*Task goal:* Task for the records below: repeat the line containing "You are a computer-use agent. 724x384 pixels." and every line after it, exactly and with nothing else, but leave out the pictures.

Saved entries
####
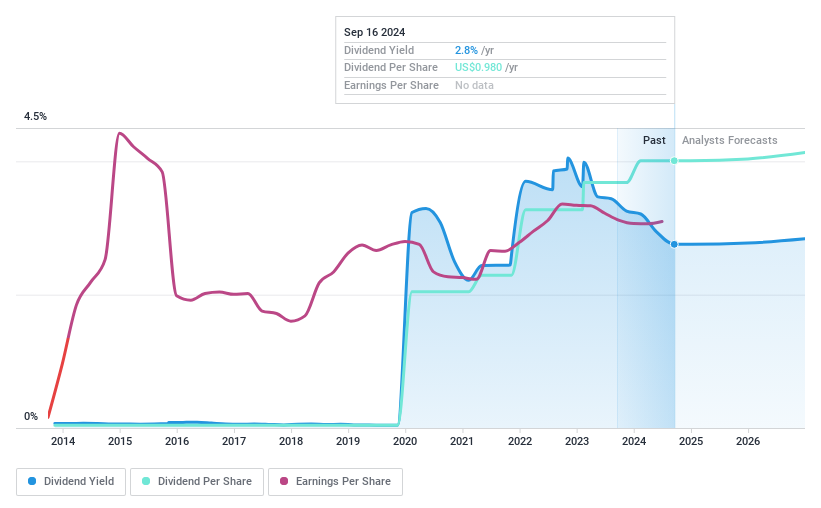Click the 2026 x-axis year label
Viewport: 821px width, 508px height.
748,441
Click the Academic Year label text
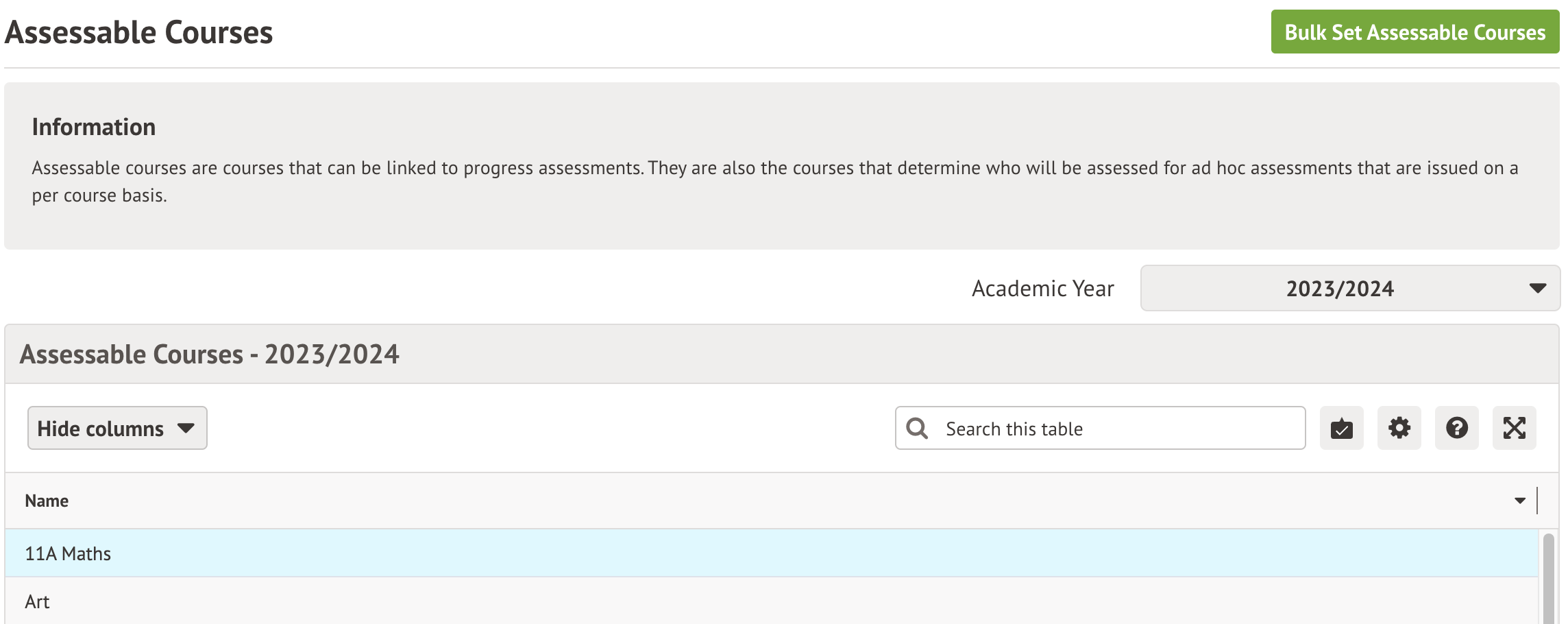1568x624 pixels. click(x=1042, y=289)
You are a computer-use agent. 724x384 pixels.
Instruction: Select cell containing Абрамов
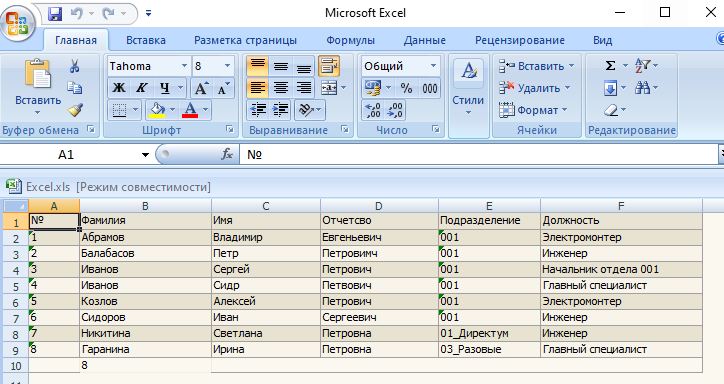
####
*Completed task:*
You are a computer-use agent. 724x384 pixels.
Instruction: Select cell containing Абрамов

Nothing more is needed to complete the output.